Grazing in the morning light were six head of cows and four calves. They looked up as we came down the hill, and two of them uttered low moos in greeting.
“I see grass coming up!” I noted aloud as we crossed the valley. Will nodded, and I could see his smile when he turned his head to the side to look down at the ground.
“Yeah, the rain really brought it out. This ground is where the cattle have already been. If you look out there, where they haven't been, there still isn't much grass. Ironically, it's the native grasses that are coming back, not the seed I planted.”
“Is that bad?” I asked.
“No, it's good. The native grasses are hardier, and the animals like them just fine.”
Will pulled Roy to a stop in the middle of the valley and I turned my head from side to side, looking as far as I could in each direction. It was so beautiful, I couldn't find any words that wouldn't make it less than it was.

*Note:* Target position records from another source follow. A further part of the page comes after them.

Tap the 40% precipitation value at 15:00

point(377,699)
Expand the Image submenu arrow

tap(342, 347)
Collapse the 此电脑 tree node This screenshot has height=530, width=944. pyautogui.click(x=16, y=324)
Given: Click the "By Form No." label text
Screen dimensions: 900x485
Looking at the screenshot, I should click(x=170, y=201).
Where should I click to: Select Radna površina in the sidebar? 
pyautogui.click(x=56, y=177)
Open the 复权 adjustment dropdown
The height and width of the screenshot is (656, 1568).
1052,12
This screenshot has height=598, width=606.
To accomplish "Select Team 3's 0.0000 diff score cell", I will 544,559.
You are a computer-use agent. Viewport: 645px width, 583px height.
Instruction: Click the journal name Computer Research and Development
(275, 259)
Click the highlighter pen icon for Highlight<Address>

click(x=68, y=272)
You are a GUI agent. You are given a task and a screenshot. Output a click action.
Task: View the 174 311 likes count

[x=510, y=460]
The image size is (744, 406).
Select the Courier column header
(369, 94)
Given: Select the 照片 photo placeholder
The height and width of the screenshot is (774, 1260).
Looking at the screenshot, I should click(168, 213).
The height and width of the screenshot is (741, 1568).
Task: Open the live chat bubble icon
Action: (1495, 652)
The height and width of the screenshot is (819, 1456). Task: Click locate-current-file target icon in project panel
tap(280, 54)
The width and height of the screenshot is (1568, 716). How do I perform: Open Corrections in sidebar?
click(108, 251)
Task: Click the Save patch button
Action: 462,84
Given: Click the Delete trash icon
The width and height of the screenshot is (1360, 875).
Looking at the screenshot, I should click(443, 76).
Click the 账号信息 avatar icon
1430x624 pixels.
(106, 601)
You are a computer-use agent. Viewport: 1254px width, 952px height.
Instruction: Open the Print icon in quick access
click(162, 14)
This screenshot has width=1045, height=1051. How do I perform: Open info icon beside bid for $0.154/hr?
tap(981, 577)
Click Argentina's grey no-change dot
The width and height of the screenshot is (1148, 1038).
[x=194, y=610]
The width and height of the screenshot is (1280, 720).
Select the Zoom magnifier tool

So I just looked.
“I'm going to put the house there, and the barn over there,” Will said, waving his hand in the general direction of the windmill. “Up a little way, so I can see the whole valley, but below the windmill so I can have water pressure.”
“How will you get building materials in here?” I asked, “Is there a road?”
“No,” Will chuckled. “That's my favorite thing about this place. I've got a wagon and a harness for Roy; he pulls in the supplies for me.”
Will turned Roy around and we started back up the hill. I searched for something to say, something that wouldn't be manipulative in any way—just sincere.
“It's beautiful,” I said at last. “I can see why you love it.”
Will didn't answer, and we rode the rest of the way home in silence. It wasn't awkward, just quiet. When we arrived at the barn, I could hear Jake inside, complaining that Will was late. I slid off of Roy. Will met my eyes briefly, nodded, and turned away.
And that was that. He never said anything more, and I had to let go. Two days later, I drove back to my real life.